Wenn ich Zeit und Muse habe gehe ich mal suchen. 

Mit knapper Spanne könnte ich einen HP Omen 32 oder AOC Q3279VWF und einen Rechner mit GTX1080 bieten. Der hängt momentan noch an einem 30-144Hz Freesync Monitor.​


----------



## alalcoolj (14. März 2019)

PCGH_Manu schrieb:


> Ich ändere die Spanne eigentlich nie mit dem CRU, war bisher nicht nötig. Aber probiere ich gleich mal aus.

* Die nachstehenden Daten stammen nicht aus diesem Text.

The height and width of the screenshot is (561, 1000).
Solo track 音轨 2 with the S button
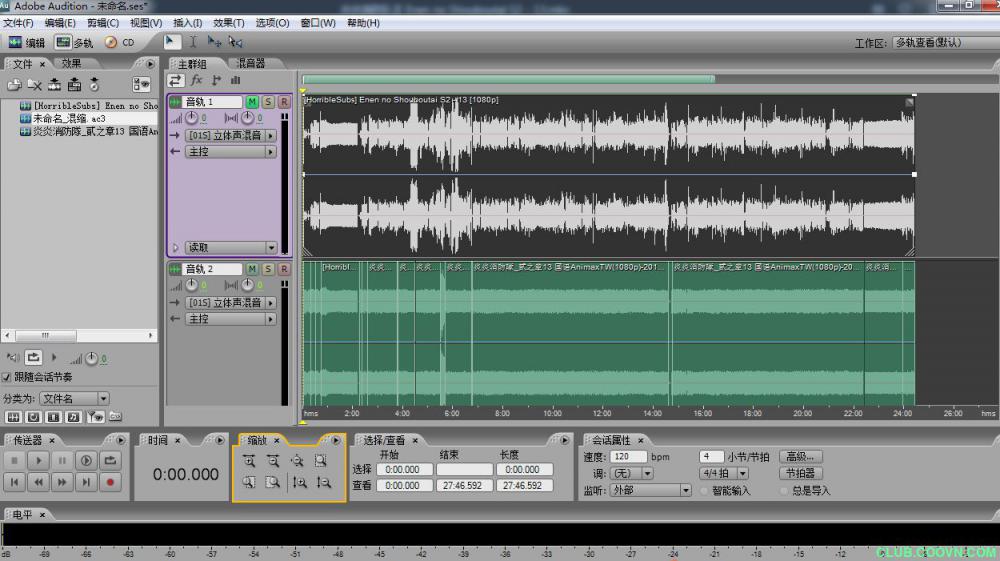pyautogui.click(x=268, y=269)
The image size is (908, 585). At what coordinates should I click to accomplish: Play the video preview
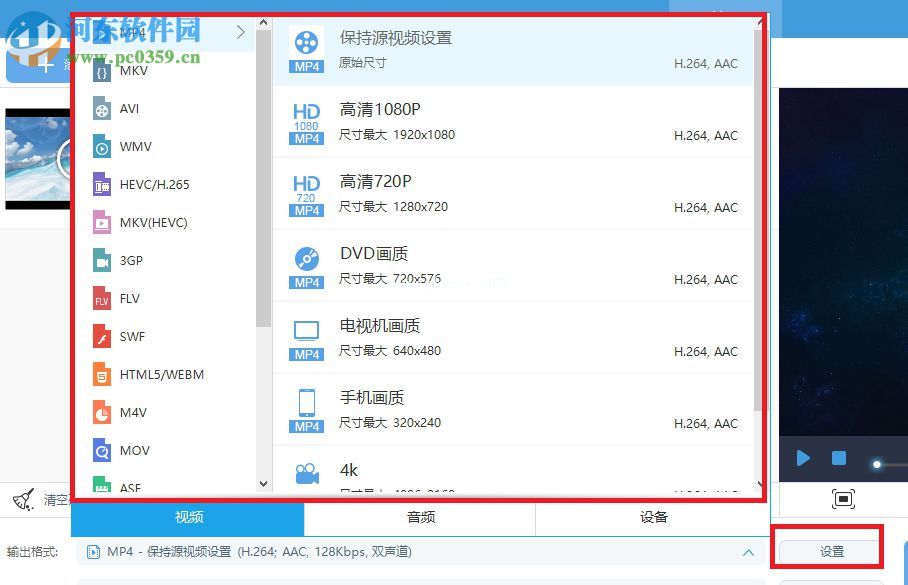[803, 457]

Und, schon getestet? Gab's noch Erkenntnisse?


----------



## 0ssi (14. März 2019)

Na zum Glück geht LFC damit die GTX1060 User auch auf 144Hz mit 30FPS@30Hz tearingfrei zocken können.


----------



## PCGH_Manu (15. März 2019)

Na zum Glück wurdest du wieder entsperrt, damit die User mit Spam und Halbwahrheiten bereichert werden.


----------



## 0ssi (16. März 2019)

Bist du es nicht, der Halbwahrheiten verbreitet wenn du behauptest, der Grund für die damalige Sperren wären angebliche Halbwahrheiten ?

Zur Erinnerung, der Grund damals war mein Hinweis auf die Vorteile von 144Hz gegenüber 60Hz was aber der 60Hz Fraktion nicht so gefiel !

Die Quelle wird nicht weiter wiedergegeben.